• ASSIGNMENT: Each of the following records is to be printed verbatim.

• RECORDS SUPPLIED:
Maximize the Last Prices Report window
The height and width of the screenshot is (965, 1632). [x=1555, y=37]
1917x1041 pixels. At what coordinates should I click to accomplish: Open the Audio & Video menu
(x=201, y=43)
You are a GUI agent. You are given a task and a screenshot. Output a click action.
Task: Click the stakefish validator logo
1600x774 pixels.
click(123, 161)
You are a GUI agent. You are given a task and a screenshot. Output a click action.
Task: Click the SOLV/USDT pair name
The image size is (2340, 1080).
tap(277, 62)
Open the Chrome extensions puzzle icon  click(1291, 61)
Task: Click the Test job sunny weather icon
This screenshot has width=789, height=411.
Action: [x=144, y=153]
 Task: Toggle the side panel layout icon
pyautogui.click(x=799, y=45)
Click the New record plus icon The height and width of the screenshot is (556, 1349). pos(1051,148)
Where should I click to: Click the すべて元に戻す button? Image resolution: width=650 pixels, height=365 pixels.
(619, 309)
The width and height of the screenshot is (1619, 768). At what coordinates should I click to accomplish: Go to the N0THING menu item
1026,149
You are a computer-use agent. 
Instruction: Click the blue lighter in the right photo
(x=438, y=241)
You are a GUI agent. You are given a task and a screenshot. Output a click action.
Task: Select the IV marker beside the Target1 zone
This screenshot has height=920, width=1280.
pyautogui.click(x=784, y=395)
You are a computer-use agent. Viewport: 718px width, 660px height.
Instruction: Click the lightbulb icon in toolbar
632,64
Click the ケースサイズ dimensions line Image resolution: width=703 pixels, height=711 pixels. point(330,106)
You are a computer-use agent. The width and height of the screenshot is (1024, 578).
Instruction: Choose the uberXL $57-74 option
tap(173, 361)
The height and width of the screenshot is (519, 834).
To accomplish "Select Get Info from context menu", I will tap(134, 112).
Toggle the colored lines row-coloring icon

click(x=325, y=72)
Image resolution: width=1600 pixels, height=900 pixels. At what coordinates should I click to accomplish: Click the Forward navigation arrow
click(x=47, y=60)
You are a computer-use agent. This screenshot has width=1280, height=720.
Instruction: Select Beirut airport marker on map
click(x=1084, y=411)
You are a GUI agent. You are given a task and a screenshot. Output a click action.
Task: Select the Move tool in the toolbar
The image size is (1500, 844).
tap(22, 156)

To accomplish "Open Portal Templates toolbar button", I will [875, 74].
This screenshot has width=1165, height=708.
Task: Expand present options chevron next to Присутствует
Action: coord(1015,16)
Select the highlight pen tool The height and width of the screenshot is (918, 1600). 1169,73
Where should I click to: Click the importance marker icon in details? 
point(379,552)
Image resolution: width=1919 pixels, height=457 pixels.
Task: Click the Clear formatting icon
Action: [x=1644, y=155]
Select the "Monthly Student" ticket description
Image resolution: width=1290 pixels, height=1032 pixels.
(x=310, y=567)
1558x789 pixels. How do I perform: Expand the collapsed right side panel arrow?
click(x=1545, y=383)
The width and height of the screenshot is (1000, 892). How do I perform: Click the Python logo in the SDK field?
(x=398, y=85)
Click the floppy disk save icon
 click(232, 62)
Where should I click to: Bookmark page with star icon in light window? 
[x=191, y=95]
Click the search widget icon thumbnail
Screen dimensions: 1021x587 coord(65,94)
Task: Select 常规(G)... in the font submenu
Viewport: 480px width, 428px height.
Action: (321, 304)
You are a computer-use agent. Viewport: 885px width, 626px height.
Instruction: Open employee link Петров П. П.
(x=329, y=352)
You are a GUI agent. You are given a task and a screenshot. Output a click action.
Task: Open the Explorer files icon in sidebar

• EXERCISE RESULT:
Maximize the Last Prices Report window
The height and width of the screenshot is (965, 1632). [x=1555, y=37]
1917x1041 pixels. At what coordinates should I click to accomplish: Open the Audio & Video menu
(x=201, y=43)
You are a GUI agent. You are given a task and a screenshot. Output a click action.
Task: Click the stakefish validator logo
1600x774 pixels.
click(123, 161)
You are a GUI agent. You are given a task and a screenshot. Output a click action.
Task: Click the SOLV/USDT pair name
The image size is (2340, 1080).
tap(277, 62)
Open the Chrome extensions puzzle icon  click(1291, 61)
Task: Click the Test job sunny weather icon
This screenshot has width=789, height=411.
Action: [x=144, y=153]
 Task: Toggle the side panel layout icon
pyautogui.click(x=799, y=45)
Click the New record plus icon The height and width of the screenshot is (556, 1349). pos(1051,148)
Where should I click to: Click the すべて元に戻す button? Image resolution: width=650 pixels, height=365 pixels.
(619, 309)
The width and height of the screenshot is (1619, 768). At what coordinates should I click to accomplish: Go to the N0THING menu item
1026,149
You are a computer-use agent. 
Instruction: Click the blue lighter in the right photo
(x=438, y=241)
You are a GUI agent. You are given a task and a screenshot. Output a click action.
Task: Select the IV marker beside the Target1 zone
This screenshot has height=920, width=1280.
pyautogui.click(x=784, y=395)
You are a computer-use agent. Viewport: 718px width, 660px height.
Instruction: Click the lightbulb icon in toolbar
632,64
Click the ケースサイズ dimensions line Image resolution: width=703 pixels, height=711 pixels. point(330,106)
You are a computer-use agent. The width and height of the screenshot is (1024, 578).
Instruction: Choose the uberXL $57-74 option
tap(173, 361)
The height and width of the screenshot is (519, 834).
To accomplish "Select Get Info from context menu", I will tap(134, 112).
Toggle the colored lines row-coloring icon

click(x=325, y=72)
Image resolution: width=1600 pixels, height=900 pixels. At what coordinates should I click to accomplish: Click the Forward navigation arrow
click(x=47, y=60)
You are a computer-use agent. This screenshot has width=1280, height=720.
Instruction: Select Beirut airport marker on map
click(x=1084, y=411)
You are a GUI agent. You are given a task and a screenshot. Output a click action.
Task: Select the Move tool in the toolbar
The image size is (1500, 844).
tap(22, 156)

To accomplish "Open Portal Templates toolbar button", I will [875, 74].
This screenshot has width=1165, height=708.
Task: Expand present options chevron next to Присутствует
Action: coord(1015,16)
Select the highlight pen tool The height and width of the screenshot is (918, 1600). 1169,73
Where should I click to: Click the importance marker icon in details? 
point(379,552)
Image resolution: width=1919 pixels, height=457 pixels.
Task: Click the Clear formatting icon
Action: [x=1644, y=155]
Select the "Monthly Student" ticket description
Image resolution: width=1290 pixels, height=1032 pixels.
(x=310, y=567)
1558x789 pixels. How do I perform: Expand the collapsed right side panel arrow?
click(x=1545, y=383)
The width and height of the screenshot is (1000, 892). How do I perform: Click the Python logo in the SDK field?
(x=398, y=85)
Click the floppy disk save icon
 click(232, 62)
Where should I click to: Bookmark page with star icon in light window? 
[x=191, y=95]
Click the search widget icon thumbnail
Screen dimensions: 1021x587 coord(65,94)
Task: Select 常规(G)... in the font submenu
Viewport: 480px width, 428px height.
Action: (321, 304)
You are a computer-use agent. Viewport: 885px width, 626px height.
Instruction: Open employee link Петров П. П.
(x=329, y=352)
You are a GUI agent. You are given a task and a screenshot. Output a click action.
Task: Open the Explorer files icon in sidebar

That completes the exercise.